The Corrosion Behavior of Multiphase Ceramic Protective Coatings on China Low Activation Martensitic Steel Surface in Flowing Liquid Lead-Bismuth Eutectic

Abstract

China low activation martensitic (CLAM) steel is the preferred candidate structural material for the Chinese international thermonuclear experimental reactor test blanket module (ITER TBM). Surface coating technology is often adopted to alter or improve the performance of materials. In CLAM steel, surface treatment plays a key role in rendering them appropriate for application in accelerator driven sub-critical system (ADS). Here, the authors prepare multiphase ceramic coatings on CLAM steel via laser in-situ reaction technology. The prepared multiphase ceramic coatings exhibit optimal corrosion resistance.
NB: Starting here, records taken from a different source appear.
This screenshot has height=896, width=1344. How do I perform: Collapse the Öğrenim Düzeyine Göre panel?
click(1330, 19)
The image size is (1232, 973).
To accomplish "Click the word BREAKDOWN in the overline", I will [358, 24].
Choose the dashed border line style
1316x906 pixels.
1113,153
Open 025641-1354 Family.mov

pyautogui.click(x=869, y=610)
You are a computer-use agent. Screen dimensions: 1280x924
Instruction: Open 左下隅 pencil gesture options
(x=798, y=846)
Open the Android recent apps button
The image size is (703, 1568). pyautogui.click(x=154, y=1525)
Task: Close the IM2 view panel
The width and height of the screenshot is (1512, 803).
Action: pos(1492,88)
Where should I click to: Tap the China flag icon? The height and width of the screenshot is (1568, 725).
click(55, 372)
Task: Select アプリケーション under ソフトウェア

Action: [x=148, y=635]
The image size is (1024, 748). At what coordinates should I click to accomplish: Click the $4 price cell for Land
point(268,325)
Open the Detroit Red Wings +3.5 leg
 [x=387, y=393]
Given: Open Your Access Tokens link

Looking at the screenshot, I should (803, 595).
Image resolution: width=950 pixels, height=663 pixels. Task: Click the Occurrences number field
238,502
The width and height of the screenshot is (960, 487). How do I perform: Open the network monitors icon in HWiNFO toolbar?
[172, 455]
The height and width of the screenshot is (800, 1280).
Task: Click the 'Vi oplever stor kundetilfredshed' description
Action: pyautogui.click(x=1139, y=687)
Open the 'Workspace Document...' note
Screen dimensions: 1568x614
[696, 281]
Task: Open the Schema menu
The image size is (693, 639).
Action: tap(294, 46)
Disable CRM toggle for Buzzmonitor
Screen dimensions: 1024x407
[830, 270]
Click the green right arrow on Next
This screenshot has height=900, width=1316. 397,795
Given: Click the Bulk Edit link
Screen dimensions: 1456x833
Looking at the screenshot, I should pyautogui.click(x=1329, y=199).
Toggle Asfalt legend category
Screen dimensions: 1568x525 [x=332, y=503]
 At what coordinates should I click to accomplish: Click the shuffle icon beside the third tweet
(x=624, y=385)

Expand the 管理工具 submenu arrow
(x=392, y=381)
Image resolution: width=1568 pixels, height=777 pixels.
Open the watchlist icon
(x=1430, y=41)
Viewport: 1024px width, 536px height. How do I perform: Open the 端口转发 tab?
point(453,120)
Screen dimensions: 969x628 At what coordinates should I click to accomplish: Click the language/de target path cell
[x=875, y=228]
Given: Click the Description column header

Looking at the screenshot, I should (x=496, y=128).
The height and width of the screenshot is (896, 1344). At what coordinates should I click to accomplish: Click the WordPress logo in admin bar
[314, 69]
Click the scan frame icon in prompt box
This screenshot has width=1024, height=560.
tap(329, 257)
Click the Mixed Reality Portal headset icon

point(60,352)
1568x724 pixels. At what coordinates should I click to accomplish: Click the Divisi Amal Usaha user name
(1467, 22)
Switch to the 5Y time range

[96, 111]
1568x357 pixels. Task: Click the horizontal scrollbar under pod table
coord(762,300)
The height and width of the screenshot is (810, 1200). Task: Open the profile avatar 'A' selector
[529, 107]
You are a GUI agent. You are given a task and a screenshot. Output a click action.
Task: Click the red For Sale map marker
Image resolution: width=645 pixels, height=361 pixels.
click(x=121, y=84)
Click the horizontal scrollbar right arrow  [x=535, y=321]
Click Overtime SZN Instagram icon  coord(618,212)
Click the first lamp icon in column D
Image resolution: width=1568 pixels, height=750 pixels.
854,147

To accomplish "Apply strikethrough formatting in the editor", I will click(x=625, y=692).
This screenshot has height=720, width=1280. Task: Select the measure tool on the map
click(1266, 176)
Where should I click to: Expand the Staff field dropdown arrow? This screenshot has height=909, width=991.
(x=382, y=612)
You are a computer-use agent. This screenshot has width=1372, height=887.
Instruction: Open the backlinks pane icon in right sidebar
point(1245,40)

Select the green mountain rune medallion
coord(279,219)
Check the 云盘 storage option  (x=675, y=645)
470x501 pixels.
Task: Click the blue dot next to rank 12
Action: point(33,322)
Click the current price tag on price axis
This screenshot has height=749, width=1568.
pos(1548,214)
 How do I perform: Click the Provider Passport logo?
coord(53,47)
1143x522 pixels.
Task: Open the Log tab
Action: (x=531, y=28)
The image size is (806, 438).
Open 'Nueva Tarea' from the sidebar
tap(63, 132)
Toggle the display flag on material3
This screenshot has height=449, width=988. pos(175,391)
The liquid lead-bismuth eutectic (LEB) corrosion resistance can be attributed to inferior wettability of interface between the LEB and multiphase ceramic coatings, faint shear force produced by LEB, and stable chemical and physical property of the coatings. Moreover, the irradiated specimens also display excellent corrosion resistance against helium ions irradiation. The CLAM steel is found to suffer significant corrosion in the flowing LEB. Such multiphase ceramic coatings as a protective layer on the ADS candidate structural materials CLAM steel surface exhibit the strongest LEB corrosion resistance, which can be applied to handle nuclear waste under extreme conditions.